Au-delà des performances, le constructeur entend avec ce concept de sportive électrique présenter à Los Angeles une nouvelle direction pour la conception de sa production et s’affirmer comme incubateur technologique.

Avec 2 moteurs, l’un à l’avant, et l’autre à l’arrière, pour une puissance maximale de 800 kW et un couple de 14.000 Nm, la Karma SC2 ne demande pas plus de 2 secondes pour atteindre les 100 km/h, départ arrêté.

Les performances appellent des équipements à la hauteur. Ainsi ont été pensés les freins en céramique de carbone, la suspension, et la boîte de vitesses à couple vectoriel. L’ensemble permet de prendre à plus grande vitesse les virages serrés.

La batterie en forme de « I » est logée dans le tunnel central partant du tableau de bord et séparant les sièges. Avec une capacité énergétique de 120 kWh, elle dote l’engin d’une autonomie estimée à plus de 560 kilomètres.

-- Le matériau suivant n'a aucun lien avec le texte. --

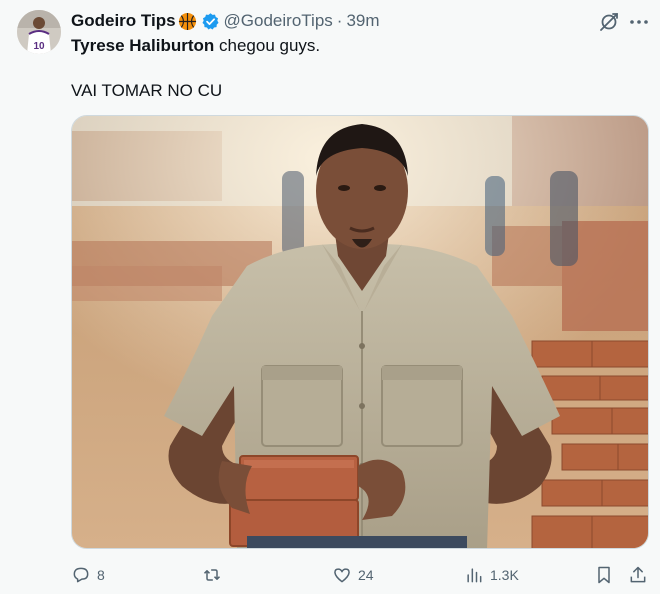  I want to click on like-button: 24, so click(353, 575). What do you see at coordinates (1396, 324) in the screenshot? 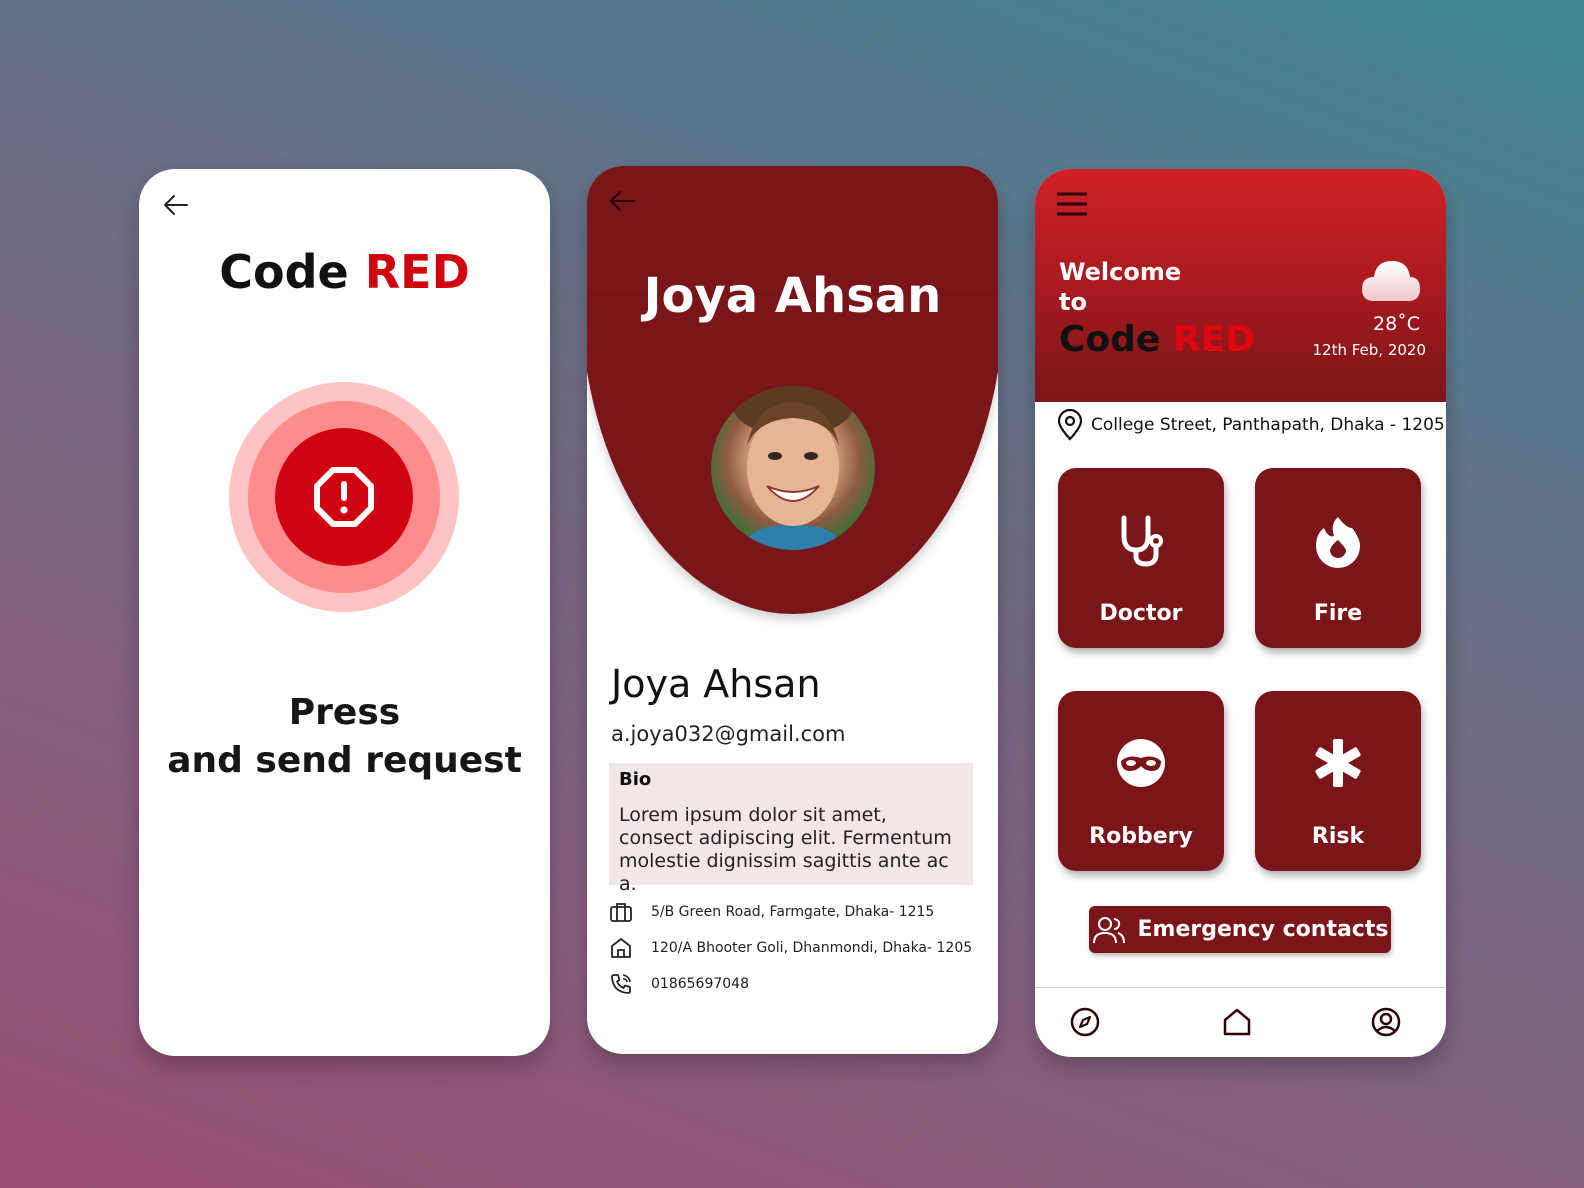
I see `temperature: 28˚C` at bounding box center [1396, 324].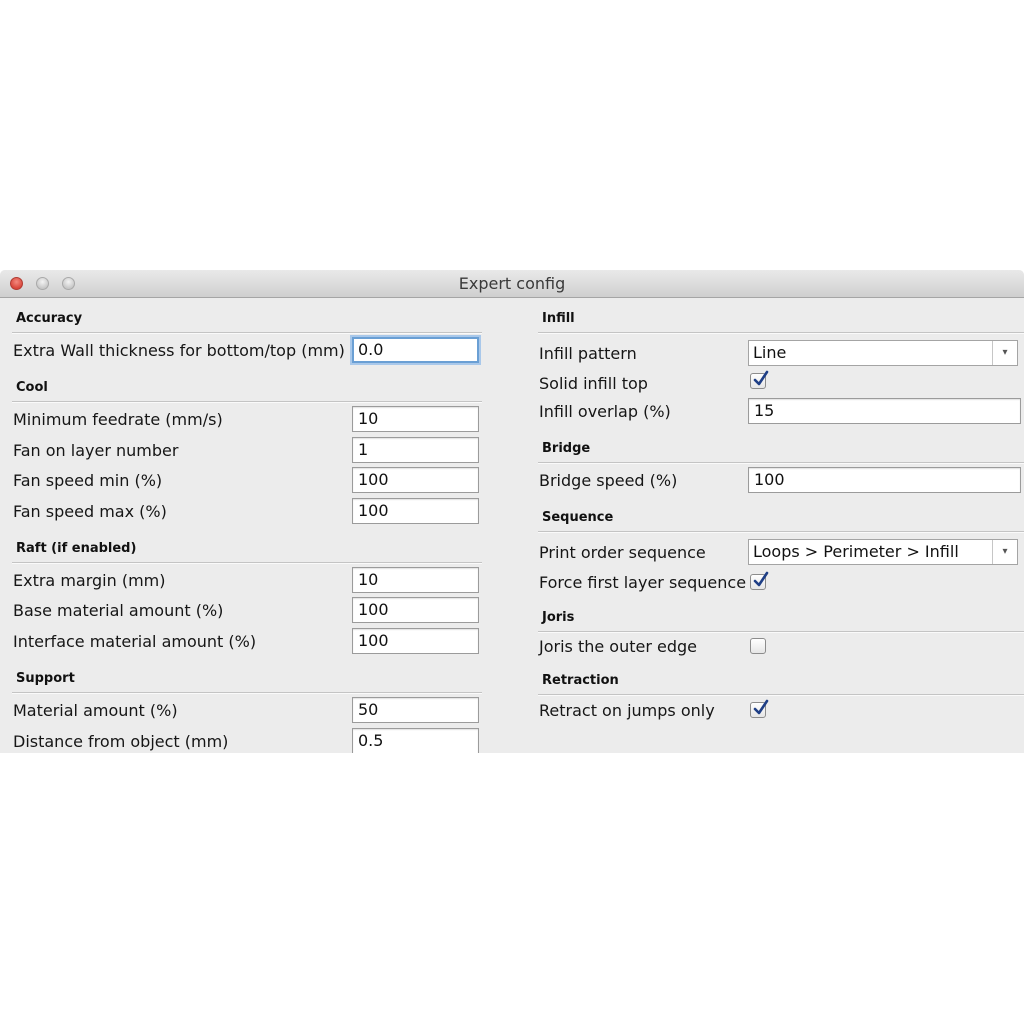 This screenshot has width=1024, height=1024. What do you see at coordinates (605, 412) in the screenshot?
I see `infill-overlap-label: Infill overlap (%)` at bounding box center [605, 412].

Parmi les curiosités, la technologie Drive and Play par laquelle l’engin se fait simulateur de conduite ludique et d’entraînement en reprenant, par exemple, les enregistrements des précédents tours de circuit effectués avec la SC2. Le système s’appuie sur une caméra à très haute définition installée sous le pare-brise et sur des capteurs lidar à onde continue modulée en fréquence (FMCW) qui fournissent une capture à 360° de la voiture en mouvement. Les images sont restituées dans un environnement 3D.

La SC2 est un démonstrateur qui permet à Karma de faire un appel du pied pour nouer de nouveaux partenariats autour des bolides à batterie de traction. Vice-président de l’entreprise, et responsable de la conception et de l’architecture, Andreas Thurner évoque « un message optimiste et audacieux sur l’avenir de Karma » avec ce voiture électrique très particulière.